An xkcd comic strip last year suggested that “all modern digital infrastructure” might depend on “a project some random person in Nebraska has been thanklessly maintaining since 2003”. Five years ago, Nadia Eghbal released “Roads and Bridges: The unseen labor behind our digital infrastructure”, documenting the sustainability struggles that many open source infrastructure projects have shared. This paper sparked a long-overdue discussion around volunteer labour in critical open source dependencies that, individually, did not have an obvious economic model to fund the developers working, often full-time, to maintain them. In a modern application stack, developers depend on a base platform which may be commercially supported, and an array of system libraries, application frameworks, and developer tools which often are not. On top of this, they take responsibility for their application code, which makes up perhaps 5 to 10% of the total. Are they aware of which libraries are developed by volunteers on the verge of burn-out, or by developers barely eking out a living?

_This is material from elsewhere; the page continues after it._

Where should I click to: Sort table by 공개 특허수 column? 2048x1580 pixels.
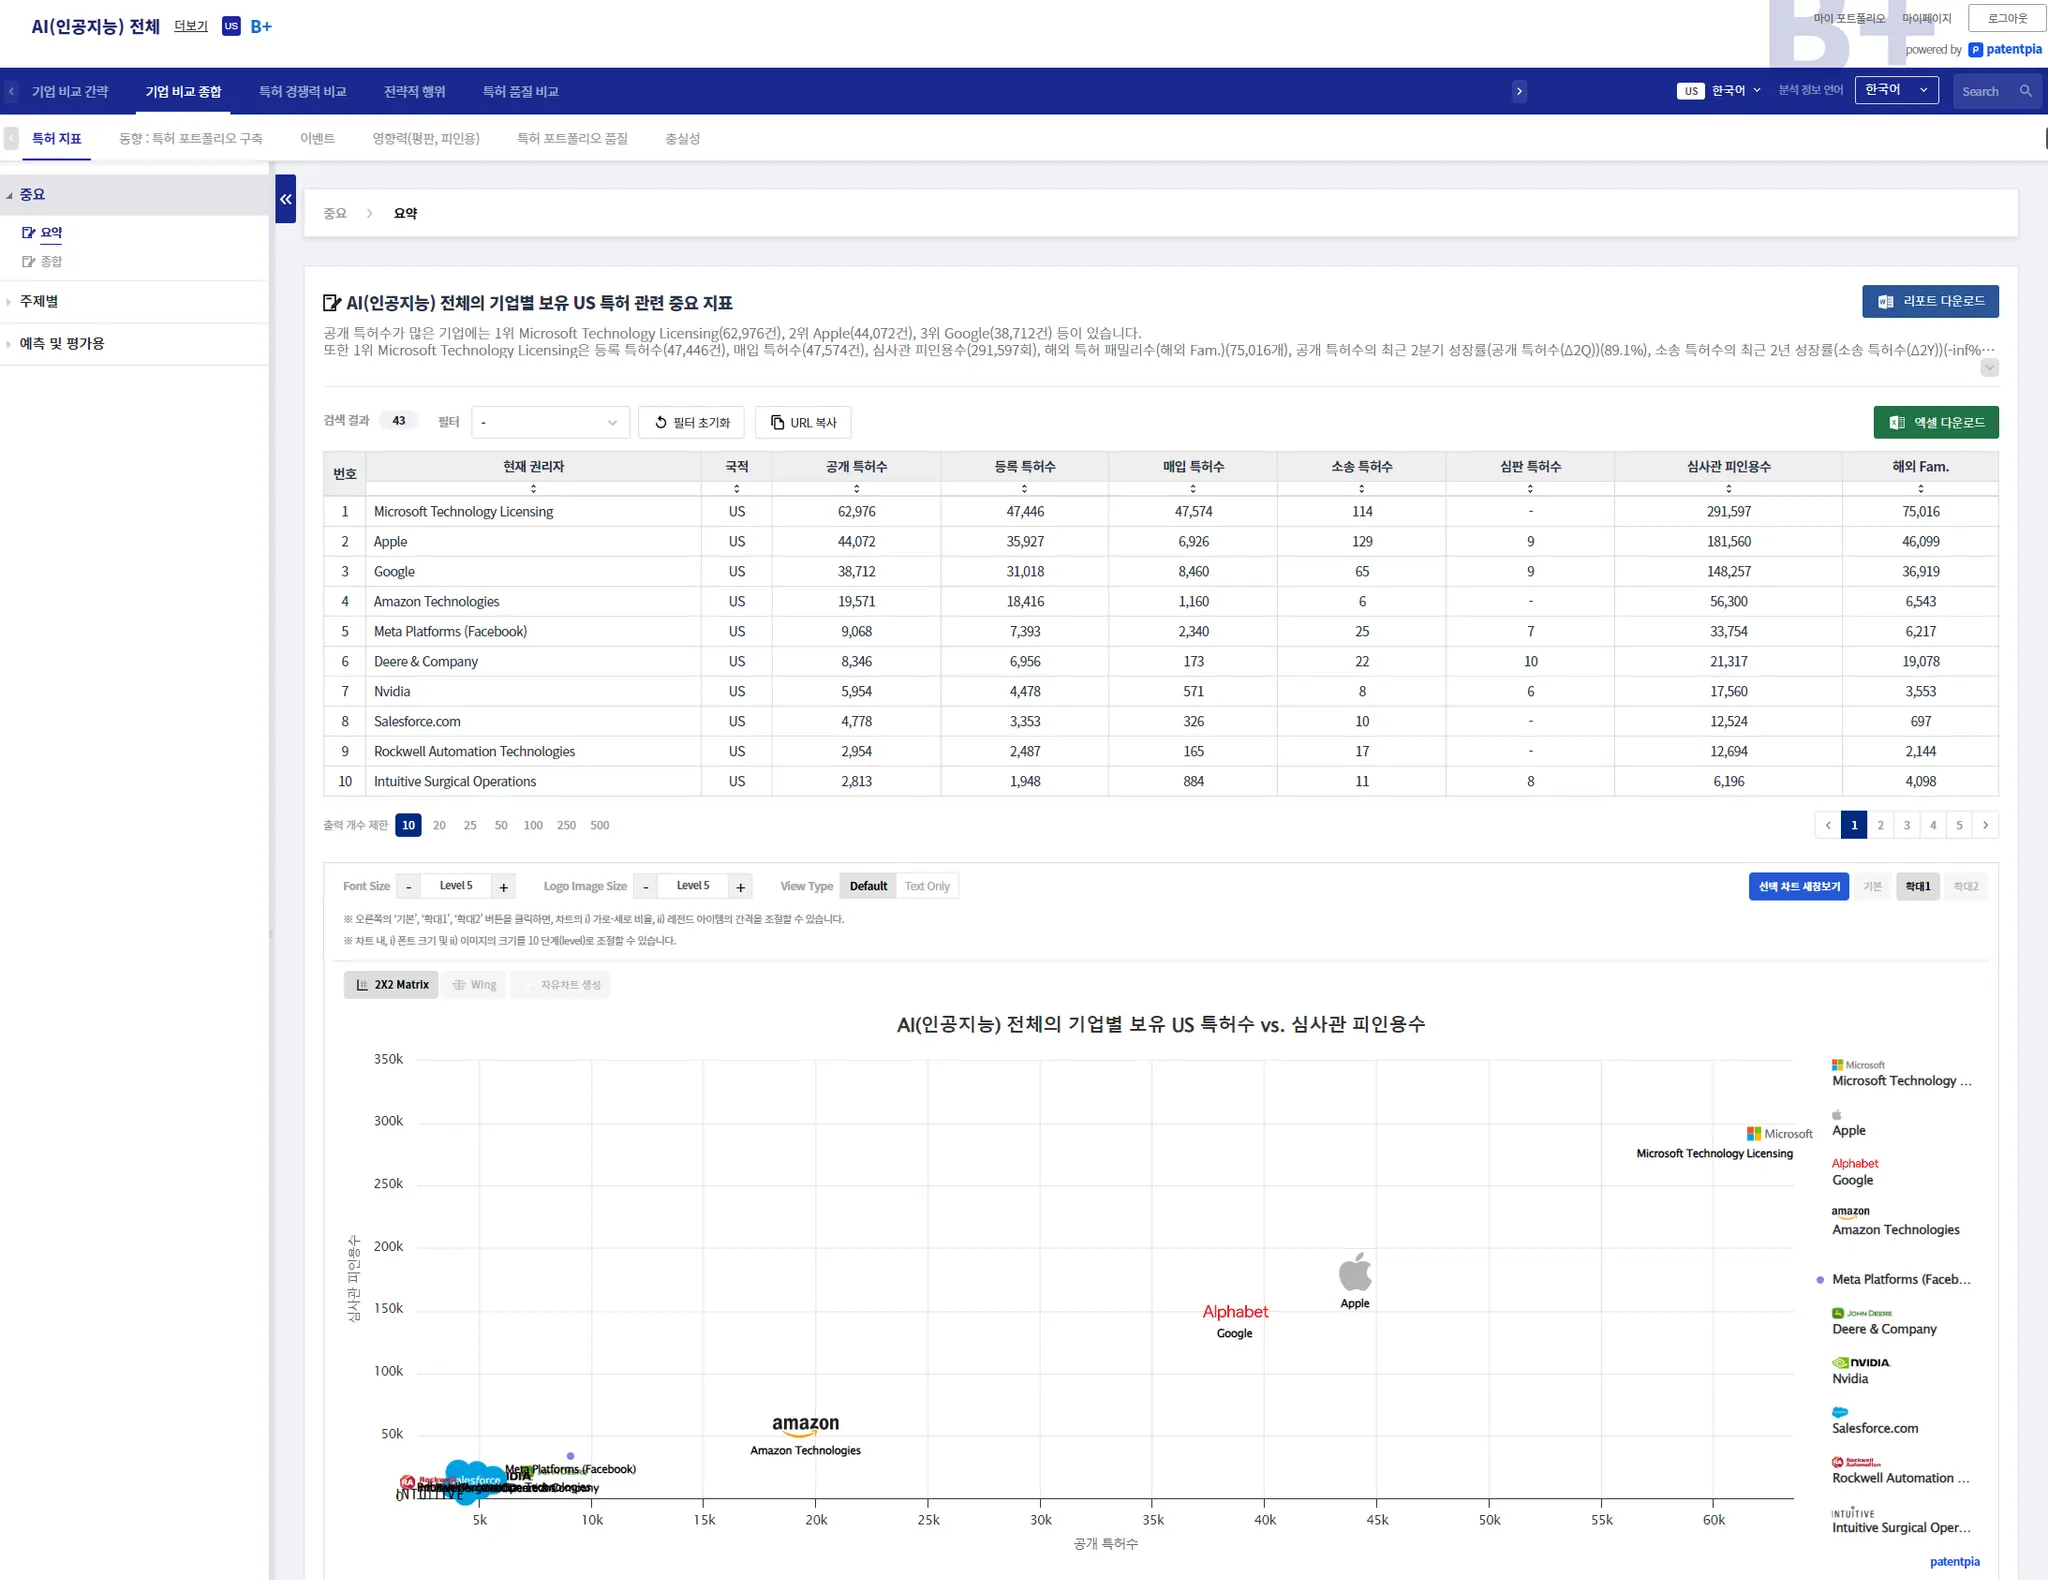[x=856, y=489]

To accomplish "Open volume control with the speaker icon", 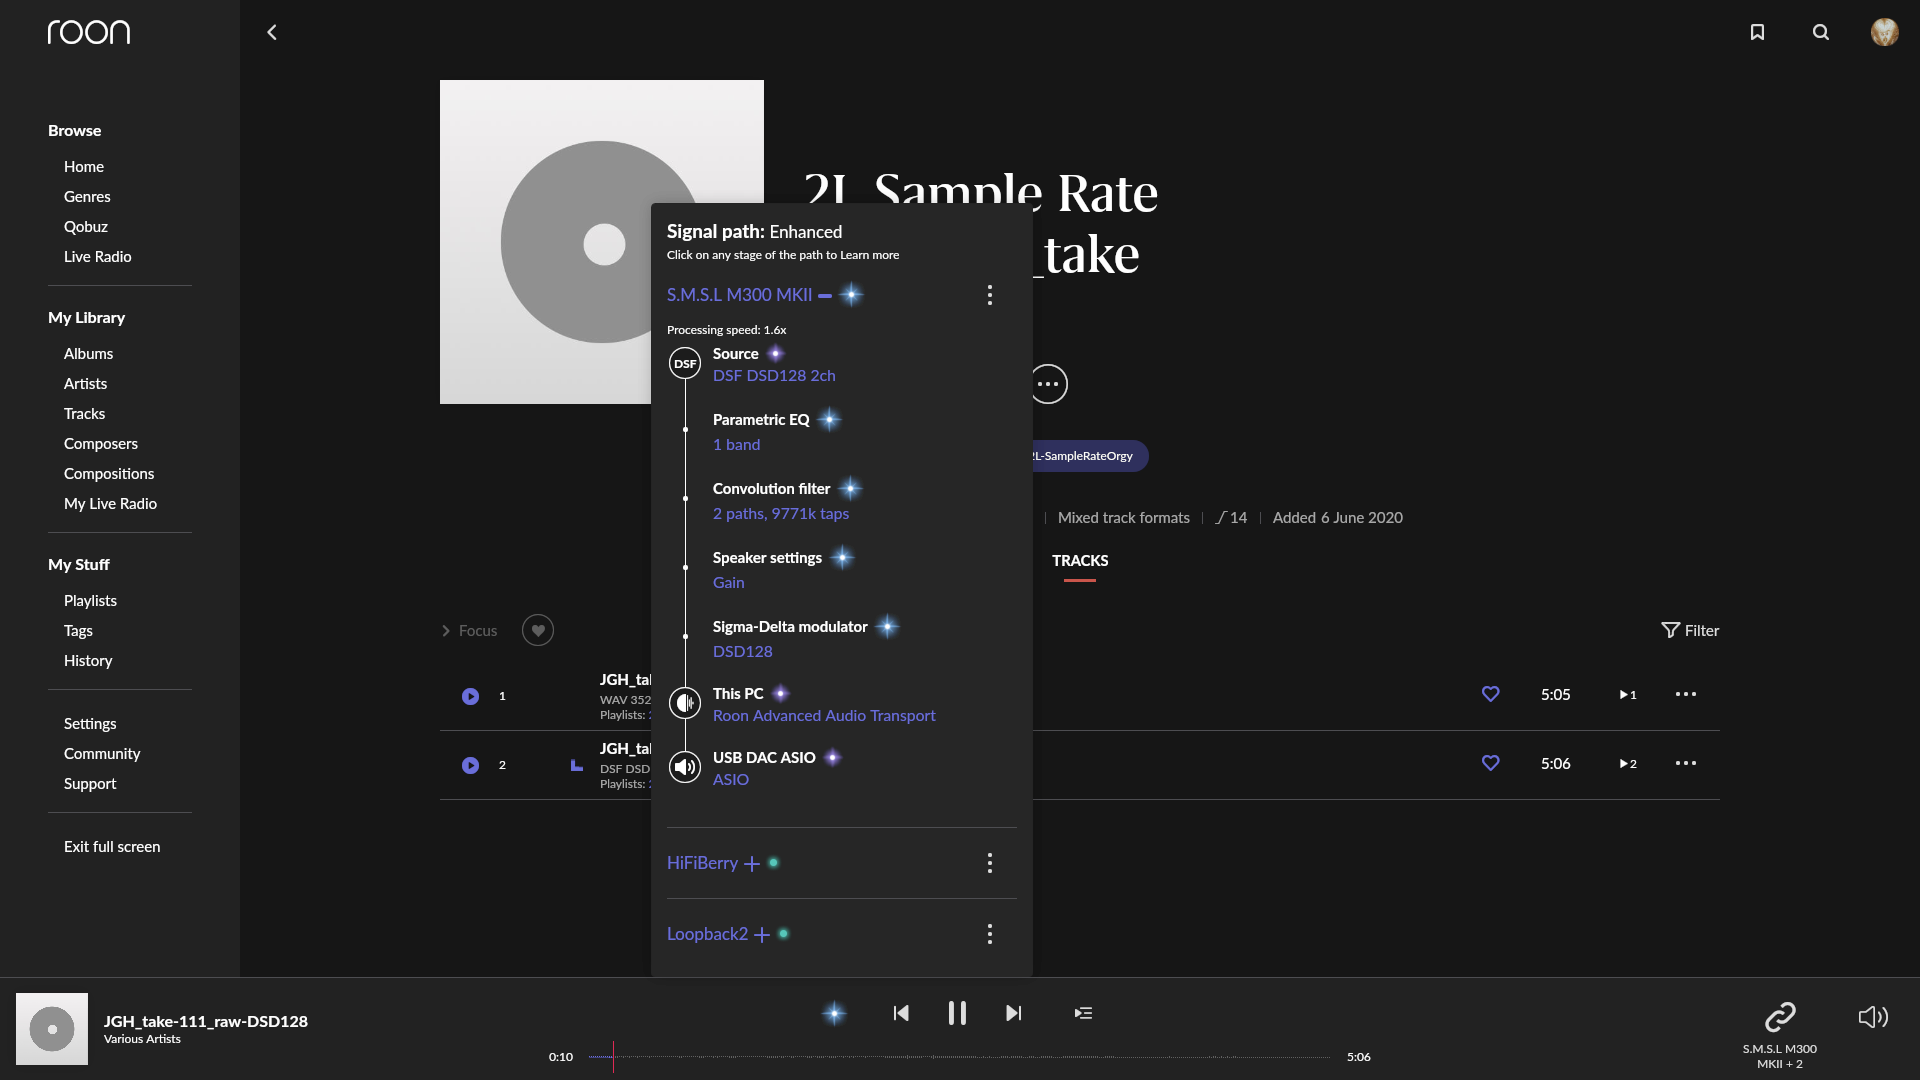I will [1874, 1017].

In this episode, Pia Mancini, co-founder and CEO of OpenCollective, and Luis Villa, co-founder and General Counsel of TideLift, join Dave Neary to discuss this topic. Both their organizations were founded with a similar goal: to provide a pathway to sustainable funding for open source development in critical open source projects. We will discuss various approaches that have been attempted in the past, and why so many of them have failed. We will also discuss the future, and potential ways to address this issue systemically.